Data for the task:
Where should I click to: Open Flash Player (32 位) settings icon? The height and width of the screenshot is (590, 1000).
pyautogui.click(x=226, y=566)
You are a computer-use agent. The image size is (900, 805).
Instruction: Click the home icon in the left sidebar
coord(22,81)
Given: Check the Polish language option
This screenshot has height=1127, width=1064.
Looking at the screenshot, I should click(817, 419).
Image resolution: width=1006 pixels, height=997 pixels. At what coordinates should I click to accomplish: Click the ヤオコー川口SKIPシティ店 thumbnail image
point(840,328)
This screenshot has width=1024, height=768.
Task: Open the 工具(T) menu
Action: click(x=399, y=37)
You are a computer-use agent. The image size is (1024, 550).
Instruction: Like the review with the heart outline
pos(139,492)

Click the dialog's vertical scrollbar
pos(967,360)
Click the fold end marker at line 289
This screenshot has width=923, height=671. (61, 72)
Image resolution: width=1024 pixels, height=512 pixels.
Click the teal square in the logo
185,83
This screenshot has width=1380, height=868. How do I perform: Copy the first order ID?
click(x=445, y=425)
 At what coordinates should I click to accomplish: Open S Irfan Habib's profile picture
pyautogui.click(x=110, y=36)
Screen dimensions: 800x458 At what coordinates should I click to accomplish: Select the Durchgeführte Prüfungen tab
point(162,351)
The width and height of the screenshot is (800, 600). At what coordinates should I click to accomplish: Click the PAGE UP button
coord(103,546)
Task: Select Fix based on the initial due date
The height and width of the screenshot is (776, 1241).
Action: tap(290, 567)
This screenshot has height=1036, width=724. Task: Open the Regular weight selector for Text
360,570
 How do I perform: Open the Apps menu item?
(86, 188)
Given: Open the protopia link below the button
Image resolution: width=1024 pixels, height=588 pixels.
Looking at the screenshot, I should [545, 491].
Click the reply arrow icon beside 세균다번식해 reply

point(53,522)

Aim of the task:
When the line containing "The width and" is reached, return it and every later line through the end of the listing above, unaltered and alone.

Answer below:
The width and height of the screenshot is (800, 600). At what coordinates should I click to accomplish: Click the PAGE UP button
coord(103,546)
Task: Select Fix based on the initial due date
The height and width of the screenshot is (776, 1241).
Action: tap(290, 567)
This screenshot has height=1036, width=724. Task: Open the Regular weight selector for Text
360,570
 How do I perform: Open the Apps menu item?
(86, 188)
Given: Open the protopia link below the button
Image resolution: width=1024 pixels, height=588 pixels.
Looking at the screenshot, I should [545, 491].
Click the reply arrow icon beside 세균다번식해 reply

point(53,522)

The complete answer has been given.